Ainda assim, não quis deixar de responder:

Há interesses asiáticos no negócio da religião, que mais não é que a forma fácil de alcançar poder. Não é por acaso: as ideologias e os regimes constroem-se e desconstroem-se pelos séculos porque questionados; as religiões vão-se mantendo alicerçadas nos seus dogmas. Se investido de autoridade moral e religiosa, qualquer um faz passar o ideário político e económico que quiser - veja-se o Católicismo desde a Alta Idade Média, o Anglicanismo por terras de Sua Majestade, agora o Evangelismo pelas Américas... Rasputine, mesmo o nosso "moderado" Cerejeira.

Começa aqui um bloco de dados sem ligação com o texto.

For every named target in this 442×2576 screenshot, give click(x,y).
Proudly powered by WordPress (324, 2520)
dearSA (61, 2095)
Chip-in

Iguais no método, os modelos é que diferem e desconfio que apenas pela resistência encontrada.

A venda das armas, Júlio, acabará no dia em que acabarmos como espécie - durante milénios aperfeiçoámos a pedra, depois forjou-se o ferro e com a espada, a moeda... andam a par.

Uns têm tecnologia, outros têm recursos. Safam-se apenas os países que têm ambos, e pelas terras Asiáticas e Africanas o que abunda são recursos estratégicos. Ninguém lhes deixará de vender armas, mesmo com embargos - é que por cá os recursos estratégicos escasseiam, o que sobra, e apenas a alguns, são os recursos especulativos.